▸ **Task**
Copy the records below word for word, leaving out nothing.

▸ **Records shown**
*-*-*
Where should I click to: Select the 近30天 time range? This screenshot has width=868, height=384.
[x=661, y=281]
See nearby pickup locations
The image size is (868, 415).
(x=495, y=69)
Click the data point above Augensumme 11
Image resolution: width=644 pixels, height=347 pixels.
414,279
*-*-*
▸ **Expected answer**
Where should I click to: Select the 近30天 time range? This screenshot has width=868, height=384.
[x=661, y=281]
See nearby pickup locations
The image size is (868, 415).
(x=495, y=69)
Click the data point above Augensumme 11
Image resolution: width=644 pixels, height=347 pixels.
414,279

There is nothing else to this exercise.